Потому нам с Юлией не стоит и пытаться. То, что объединяет нас — ничто по сравнению с тем, что нас разъединяет. Годы мрака — разведчики говорят «холода», когда каждый из нас жил своей жизнью — и куча мин в прошлом каждого. Наступишь — и порвет. Больно. А не хочется, чтобы было больно. И не хочется причинять боль друг другу. Поэтому — живешь как есть и радуешься тому, что есть. Говорят — в семье не должно быть два юриста или два чиновника. Добавлю — два шпиона тоже не должно быть.

Ксения…

Ксения, это человек, с которым невозможно нормально быть больше часа времени. Иногда даже меньше. Я не знаю… как и когда она стала такой, и гоню от себя мысль, что и сам несу долю вины за это. Но все это так… утром она объявляет войну всему миру и ведет ее, не беря пленных. Никак иначе не получается.

Марианна…

Марианна — человек совершенно не моего круга, не моего воспитания… она совершенно из другого мира. Испанки… особенно испано-американки — не такие как мы. Они умеют радоваться жизни… не верите — зайдите как-нибудь в веселое заведение в Гаване. На набережной Малекон, где соленая волна с размаху бьет в кованый гранит берегов, вздымая вверх сверкающие на солнце брызги разрывов. Там вы увидите девчонок, которые танцуют, даже на столах… нет, не за деньги, это не профессиональные танцовщицы гоу-гоу, которых полно и севернее, и за океаном, в просвещенной и сильно развращенной Европе. Они танцуют потому, что им это нравится, они радуют себя и радуют людей. А Марианна умела еще и любить, давать, ничего не требуя взаимен и не ставя условий. Марианна — типичная испанка… я надеюсь на это. Потому что иначе — это я получаюсь типичным безрогим козлом.

Кристина…

С Кристиной — я пробыл меньше всего, но почему-то выделяю ее из всех. Сам не знаю, почему. Может, потому что она не типичная англичанка? Или наоборот — слишком типичная. Откуда и что мне знать про Англию? Иногда меня посещает мысль, что она — подстава британской разведки, и просто ведет игру, долгосрочных целей которой я просто не понимаю. А иногда — что я просто дурак, и упустил очередной свой шанс. Как бы то ни было — кажется, Кристина единственная, с которой мы расстались «по нулям». Модное сейчас выражение — по нулям. Это значит, что ни ты не причинил боль ей, и ни она не причинила боль тебе. Все нормально, и можно даже остаться друзьями. Вот это — по нулям. Страшно становится тогда, когда понимаешь, что из таких вот нулей — будет складываться итог твой жизни.

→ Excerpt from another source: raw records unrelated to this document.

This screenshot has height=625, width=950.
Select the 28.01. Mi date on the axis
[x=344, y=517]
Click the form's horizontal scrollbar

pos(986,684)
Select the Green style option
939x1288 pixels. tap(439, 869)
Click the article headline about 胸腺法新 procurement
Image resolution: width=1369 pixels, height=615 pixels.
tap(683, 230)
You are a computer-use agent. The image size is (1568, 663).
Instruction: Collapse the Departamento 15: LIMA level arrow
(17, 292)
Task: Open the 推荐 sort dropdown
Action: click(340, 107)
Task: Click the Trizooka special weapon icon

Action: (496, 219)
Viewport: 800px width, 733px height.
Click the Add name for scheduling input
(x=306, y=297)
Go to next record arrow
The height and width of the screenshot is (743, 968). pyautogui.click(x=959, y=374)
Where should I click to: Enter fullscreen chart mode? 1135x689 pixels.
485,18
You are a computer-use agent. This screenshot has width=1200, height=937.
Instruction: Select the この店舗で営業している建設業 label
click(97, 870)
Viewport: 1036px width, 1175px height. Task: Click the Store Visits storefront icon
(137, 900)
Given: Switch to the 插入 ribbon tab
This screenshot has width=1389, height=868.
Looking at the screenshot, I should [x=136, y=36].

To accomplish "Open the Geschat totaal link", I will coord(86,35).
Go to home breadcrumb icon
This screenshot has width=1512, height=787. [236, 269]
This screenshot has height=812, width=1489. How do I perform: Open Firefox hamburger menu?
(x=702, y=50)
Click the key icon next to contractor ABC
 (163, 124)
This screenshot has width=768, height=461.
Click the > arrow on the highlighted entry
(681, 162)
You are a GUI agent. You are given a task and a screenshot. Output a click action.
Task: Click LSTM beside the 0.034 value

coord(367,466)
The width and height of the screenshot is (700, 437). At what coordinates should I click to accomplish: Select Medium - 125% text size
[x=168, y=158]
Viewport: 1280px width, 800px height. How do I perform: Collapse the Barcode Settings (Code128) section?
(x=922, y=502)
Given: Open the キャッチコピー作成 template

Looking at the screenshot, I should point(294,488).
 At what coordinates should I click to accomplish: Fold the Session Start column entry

Ну и Анахита. Люнетта. Маленькая Луна…

А вот про нее — ничего не буду говорить. Конечно, наркоман может рассказать о полетах почти что наяву… но много ли в этом будет правды? И стоит ли ему в этом случае верить?

Но наркоман никогда не откажется по собственной воле от дурмана…


Маршрут был уже привычным…

Трасса до Бухары, знакомые повороты. Какой-то певец в магнитоле, не помню имя. Мелодия, качающая как в колыбели… я все лучше и лучше понимаю фарси. Чтобы быстрее учить незнакомый язык — если у вас нет возможности жить в этой языковой среде, купите песни на этом языке и слушайте их. Это не заменит нормальных, академических занятий — но постепенно вы начнете понимать текст все лучше и лучше. И вам будет приятно от этого…

Машин было относительно немного, двигались в основном в обратную сторону — от Бухары к Ташкенту, там даже пробка была. Оно и понятно — в Бухаре прошла пятница, исламский день отдыха — и теперь те, кому нечего делать, перемещаются отдыхать в европеизированный Ташкент.

Я обогнал разлапистый, на полторы полосы вездеход, прибавил скорость, и тут…

Попал…

В зеркале заднего вида синим заполыхали огни. Дорожная полиция…

Интересно, чего это я нарушил. Не припоминаю. Обогнал… если только скорость превысил? Да нет… кажется.

Этого только не хватало.

Дисциплинированно сбавил скорость, перестроился в крайний ряд. С полицейским эскортом дополз до кармана… просто так на трассе останавливаться нельзя, трасса скоростная, даже по приказу полиции…

Зашарил по карманам… наличные деньги были, но не мешало убедиться. Штрафы за нарушение ПДД были очень серьезные, хотя как то не приходилось платить их последнее время. Почему то вспомнилось, как Майкл гнал по крымскому серпантину, нас поймал дорожный полицейский, и вместо того, чтобы оштрафовать — отпустил. Сейчас — на это рассчитывать не стоит, здесь меня не знают…

Открыл окно. Полицейский шел ко мне, в дурацком белом кителе… здесь белый цвет очень уважают, белая форма у всех, у кого только возможно…

— Здравия желаю, старший инспектор Хабиби. Документы, документы на машину…

— Машина прокатная… — я подал свои документы

Инспектор начал просматривать их, с фонариком. Было темно… час до наступления нового дня и семь — до рассвета

— Простите, я что-то нарушил? — спросил я. Дворянину вообще то не пристало задавать такие вопросы, просто я действительно спешил.

Инспектор не ответил. Он просто сунул мои документы в карман

— Извольте проследовать…

Нет, это черт знает что.

Оружие у меня было… конечно, второй раз я такой оплошности не допущу, и моему старому доброму партнеру по лихим играм, двенадцатому графу Сноудону, Егермейстеру Его Величества — врасплох меня не застать. Но применять оружие против дорожных полицейских…

Но я ведь ничего не нарушил!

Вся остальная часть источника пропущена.